He watched in amazement as she took off again, this time cutting across the grassy lawn. The rattle of a diesel engine sounded behind Travis. He stepped to the shoulder as Warfield’s truck rolled to a stop next to him.

“Told you she was stubborn, boy. She decides she’s gonna walk, you can bet your bottom dollar she’ll walk all the way. Leastways, she’s sure not gonna take a ride from the enemy.”

“Enemy?”

“You and me, boy. I know how that girl’s mind works. Right about now, she figures we’re in cahoots, trying to take the farm from her. Till she figures out different, I’d steer clear if I were you. Besides, Lindy’ll never get in that fancy car of yours.”

Travis’s brow inched up. “Why’s that?”

“On account of her panic attacks, of course. She barely tolerates pickups. Gettin’ in a regular car’s totally out of the question.” Warfield lifted a cell phone and dialed, his lips turning up in a calculating smile. “I’ll call Danny Robertson. He drives a big Dodge four-by-four. He’ll take care of our Lindy. Don’t you worry.”

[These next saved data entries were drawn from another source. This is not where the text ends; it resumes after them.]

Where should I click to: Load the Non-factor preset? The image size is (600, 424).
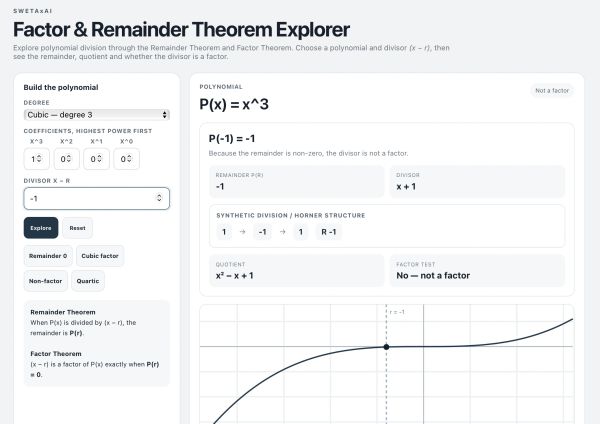tap(46, 281)
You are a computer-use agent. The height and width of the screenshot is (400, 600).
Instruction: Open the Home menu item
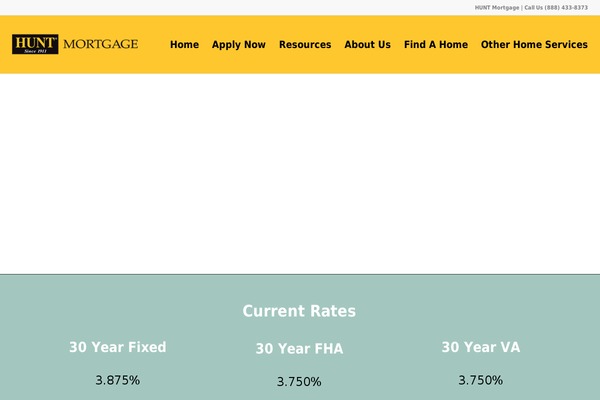coord(184,45)
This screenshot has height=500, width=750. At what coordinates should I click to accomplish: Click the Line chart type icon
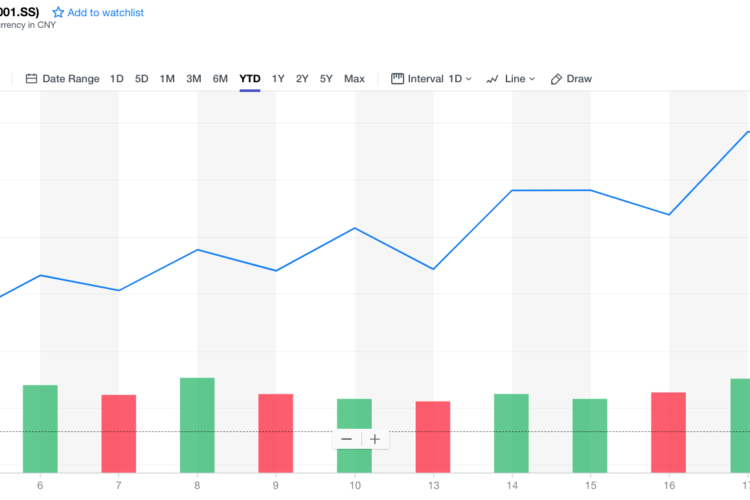[x=492, y=79]
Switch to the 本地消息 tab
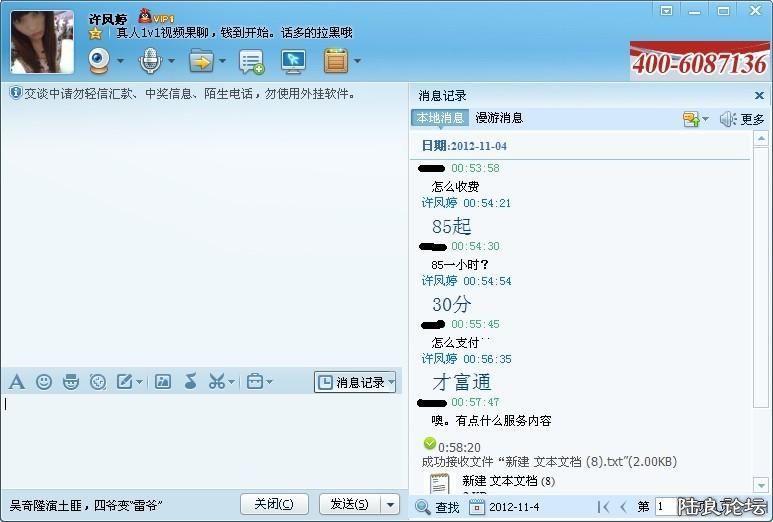The height and width of the screenshot is (522, 773). [x=440, y=118]
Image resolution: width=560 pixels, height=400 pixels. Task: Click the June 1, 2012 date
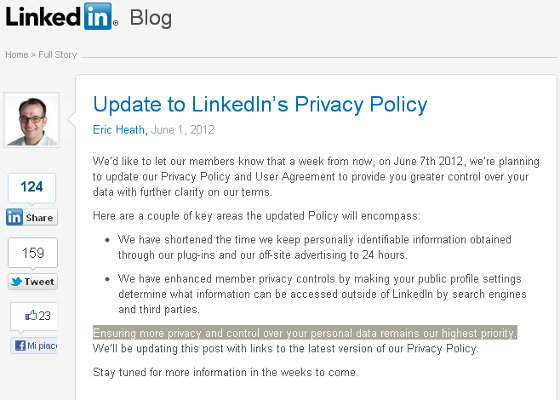[182, 130]
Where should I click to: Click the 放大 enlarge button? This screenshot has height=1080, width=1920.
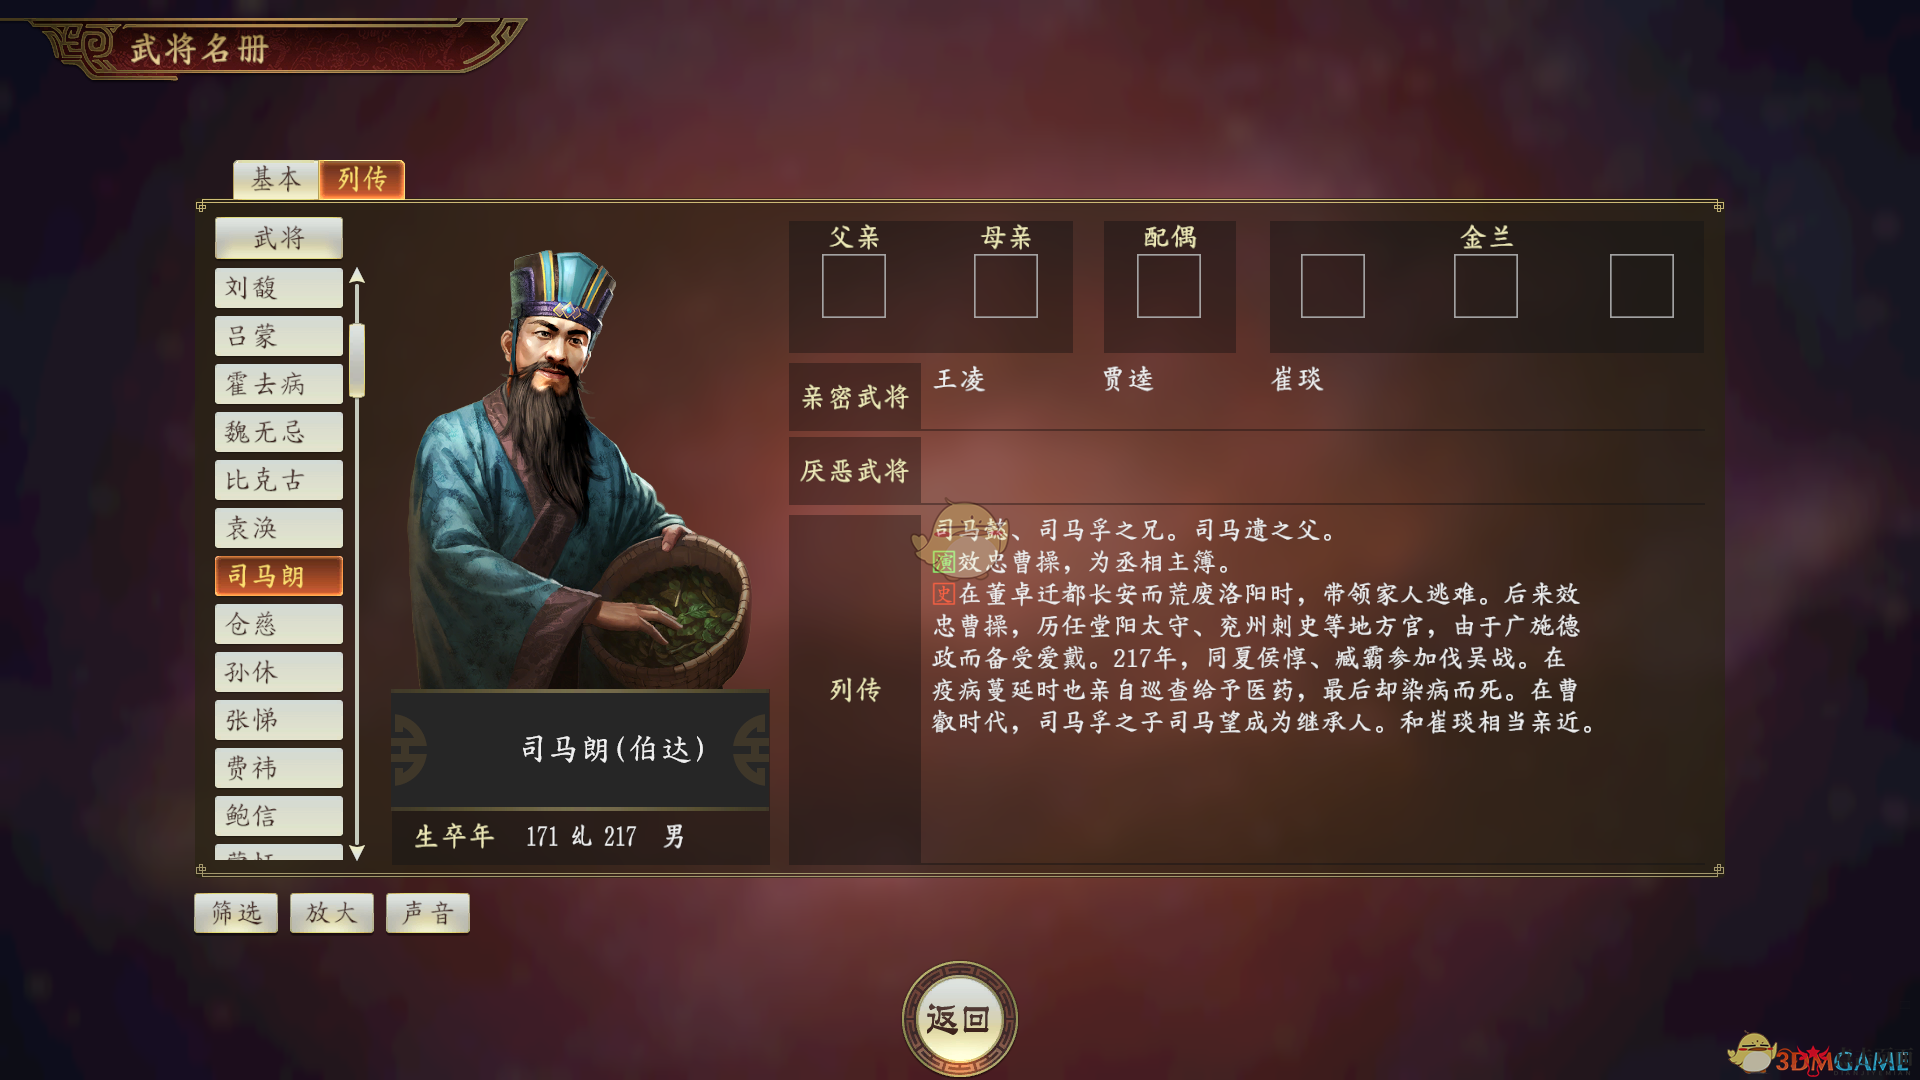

Panic attacks. The words echoed long after the older man drove off. Travis stood rooted to the road, watching Lindy cut through the cemetery, his eyes glued to the mass of bobbing blond curls. He didn’t blink until she disappeared over a hill.

Panic attacks. Guilt slammed him with a vicious force. No wonder she hated him. She’d lost so much because of him, but he never would’ve envisioned Lindy being afraid of cars.

Travis raked his fingers through his hair, still staring in the direction Lindy had disappeared. He could understand her fears. Hell, he’d battled his own nerves the first few times back behind the wheel. And, ironically, he hadn’t been injured during the accident. But Lindy had. For the second time in her life she’d survived a fatal car crash, while those she loved had not.

He’d never forget the anguish in her eyes, the pain in her voice, the night she told him about the sleeping trucker who’d crossed a highway center line and crushed her family’s station wagon. Lindy had been trapped in the car with her lifeless parents for four hours, waiting for help to arrive.

And then last year, on a rainy night, he and Lindy were arguing—again—as they drove home from a business party he’d dragged her to. A flash of red caught his attention. He swerved to miss the oncoming minivan. His Lexus spun out. The passenger side slammed into a light pole, breaking Lindy’s arm, killing their unborn son, destroying their marriage.

He rubbed the ache over his heart as he walked back to his car. Almost a year later, Travis could still see the heartbreak on Lindy’s face as she huddled in the front seat of his crumpled car, blood dripping from the gash on her forehead, her arm clamped across her abdomen, her thighs locked tightly together.

He’d failed her. No matter how badly he wanted it, he didn’t deserve Lindy’s forgiveness. And she didn’t deserve all the misery he’d caused in her life.

No matter what it took, he would find a way to make up for all that he’d taken from her. He owed her that much. And he always paid his debts.

Chapter Two

When Travis awoke the next day, bright sunshine filled his rented room. He wedged his head off the feather pillow and squinted at the clock: 12:37.

Crap, I’m running late.

After the funeral yesterday, he’d driven aimlessly for hours, making so many laps around Land’s Cross he now knew every bump in every road. He’d finally quit trying to outrun his thoughts and returned to the boardinghouse, took a cold shower and flopped into bed. Then stared at the popcorn-textured ceiling until exhaustion dragged him under around dawn.

Forcing himself to sit, elbows propped on his naked thighs, he buried his aching head in his hands. The rural silence rang in his ears, competing with the throbbing beat of his pulse. Fingers pressed against his closed eyelids, he listened to the birds singing outside.

What the devil are they so happy about?

Oh, yeah. They didn’t have to face a distrusting wife and a scheming attorney in an hour.

Groaning, he stood and headed for the shower, hoping the Sheltering Arms didn’t skimp on the water pressure. Twisting from the waist, he tried to unkink the knots threaded into his spine. He thought longingly of his king-size mattress at home.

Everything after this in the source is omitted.